Def Jam 3743213
“I’m not going to sit here and defend shit. That shit is rock’n’roll, man. That shit is rap music. I am a god. Now what?”
-- Kanye West
Kanye West sucks. A simple Web search of his choice quotes over the years yields some real gems, and would lead most people to question how on this vast blue planet of ours he became popular. His lyrics offer little illumination. The words on his newest album, Yeezus, appear to have been written over the course of a few hours, by someone capable of rhyming and little else. This isn’t far from the truth, as it turns out; producer Rick Rubin -- responsible for producing Adele’s 21, among other legendary albums -- claims that the last songs on the album were written in two hours. Mind you, these two hours fell between Ye’s (short for Kanye, hence Yeezus) attending a baby shower and flying off to Milan, Italy . . . two days before his album was due to his label. Rumor has it that Rubin was still tinkering with songs just a week before the disc dropped, almost assuredly as a matter of necessity rather than artistic liberty.
Musically, however, Kanye West is befuddlingly good. Yeezus draws on acid house and industrial music -- one could call it dark. But it’s not a brooding, gothic kind of dark. Rather, West’s visceral creations are decidedly spare and raw, at times bordering on the uncomfortably so. No song here has the aroma of a chart topper, with “On Sight” and “Send It Up” prime examples of this.
But “New Slaves” is superb, and one of the few tracks on Yeezus in which West’s lyrical ambition matches that of his music. Segregation, racism, and materialism are the predominant themes, overlaid on a hard-hitting, atmospheric synthesizer. It sounds a little dull until, two thirds of the way in, Kanye and Frank Ocean murmur over a sample, from 1969, of Hungarian rock band Omega. It’s inspired stuff. This kind of abrupt detour appears numerous times in Yeezus. As in “I’m In It” -- most of the way through the richly vulgar tune, and out of nowhere, there’s a gorgeous Justin Vernon interlude. It’s fleeting and not particularly significant -- “I’m In It” quickly returns to the Yeezus status quo -- but each time I hear it, I’m floored.
“Blood on the Leaves” heavily samples Nina Simone’s cover of Billie Holiday’s “Strange Fruit,” a weighty song about a lynching. It’s an odd juxtaposition with West’s generic, Auto-Tuned hip-hop lyrics, and a properly raucous array of brass instruments in the background. But it works -- and well, at that. Likewise with “Bound 2,” a classic Kanye cut, mostly underlaid by the Ponderosa Twins Plus One’s “Bound.” Its rich, soulful vibe makes it the track with, arguably, the broadest appeal.
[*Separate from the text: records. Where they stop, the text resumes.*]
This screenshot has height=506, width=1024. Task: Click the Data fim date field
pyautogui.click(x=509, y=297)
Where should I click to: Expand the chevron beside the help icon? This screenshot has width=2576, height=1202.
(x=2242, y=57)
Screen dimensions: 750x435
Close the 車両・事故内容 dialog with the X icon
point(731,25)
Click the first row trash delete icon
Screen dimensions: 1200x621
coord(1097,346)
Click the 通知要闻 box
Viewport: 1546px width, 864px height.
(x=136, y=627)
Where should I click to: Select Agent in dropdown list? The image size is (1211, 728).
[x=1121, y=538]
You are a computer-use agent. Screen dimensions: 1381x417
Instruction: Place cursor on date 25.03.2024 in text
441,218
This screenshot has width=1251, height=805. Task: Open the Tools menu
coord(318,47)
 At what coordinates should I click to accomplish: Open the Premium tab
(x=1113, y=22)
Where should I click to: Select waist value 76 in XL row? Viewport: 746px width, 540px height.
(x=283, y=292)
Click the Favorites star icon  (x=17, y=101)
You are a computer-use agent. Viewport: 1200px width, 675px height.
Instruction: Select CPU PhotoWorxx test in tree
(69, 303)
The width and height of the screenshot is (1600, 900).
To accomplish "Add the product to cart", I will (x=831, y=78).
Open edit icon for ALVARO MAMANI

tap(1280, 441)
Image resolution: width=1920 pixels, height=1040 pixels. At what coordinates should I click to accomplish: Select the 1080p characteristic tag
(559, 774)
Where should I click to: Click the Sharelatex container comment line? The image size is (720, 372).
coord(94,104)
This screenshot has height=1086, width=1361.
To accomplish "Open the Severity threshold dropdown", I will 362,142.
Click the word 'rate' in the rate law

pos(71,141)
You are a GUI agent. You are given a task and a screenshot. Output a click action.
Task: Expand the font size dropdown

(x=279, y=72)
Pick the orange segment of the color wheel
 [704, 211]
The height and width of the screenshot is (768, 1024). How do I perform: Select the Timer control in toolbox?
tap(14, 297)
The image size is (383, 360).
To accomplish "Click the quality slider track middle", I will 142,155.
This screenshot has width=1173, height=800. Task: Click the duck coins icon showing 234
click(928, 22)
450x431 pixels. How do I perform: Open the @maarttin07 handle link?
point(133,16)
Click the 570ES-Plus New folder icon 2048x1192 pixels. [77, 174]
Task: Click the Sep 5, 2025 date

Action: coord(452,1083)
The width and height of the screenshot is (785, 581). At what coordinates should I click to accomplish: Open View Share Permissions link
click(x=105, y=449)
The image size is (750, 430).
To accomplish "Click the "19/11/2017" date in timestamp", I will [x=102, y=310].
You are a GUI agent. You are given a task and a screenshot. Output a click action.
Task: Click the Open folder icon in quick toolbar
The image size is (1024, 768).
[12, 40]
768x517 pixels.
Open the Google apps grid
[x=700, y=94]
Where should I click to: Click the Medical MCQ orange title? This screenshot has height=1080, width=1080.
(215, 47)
But the toe-tapping standout, by a wide margin, is “Hold My Liquor.” Crank the volume, for the bass in this, the album’s keystone track, is punishingly deep. It features a repetitive, off-putting alarm sound in the left channel, and its pulsating synthesizers and delicious rhythm are addictive -- the electric guitar sounds as if it’s been pulled from a 1980s rock anthem. Combined with Ye’s sometimes nonsensical, sometimes hilarious lyrics -- “When I park my Range Rover / Slightly scratch your Corolla / Okay, I smashed your Corolla” -- it combines into a deliciously unified whole.
Sonically, there’s a ton of unscrubbed detail on Yeezus. Synthesizers are brash, loud, and clean. Voices are often permitted to shine through without significant accompaniment. The soundscapes are broad and deep -- through good headphones, the album sounds quite cerebral; through loudspeakers, cavernous. Either way, West’s notoriously fastidious mixing is worth deeper exploration.
And that’s the crux of it. In “Black Skinhead,” the man says that he “keep[s] it 300, like the Romans,” presumably (and incorrectly) referencing the 300 Spartans in the Battle of Thermopylae. Yet for all his apparent ignorance and dearth of lyrical prowess, it must be said again: Kanye West is a masterful musician. Yeezus won’t appeal to a mainstream audience, and it’s hardly a modern-day Rite of Spring. But it’s fabulous.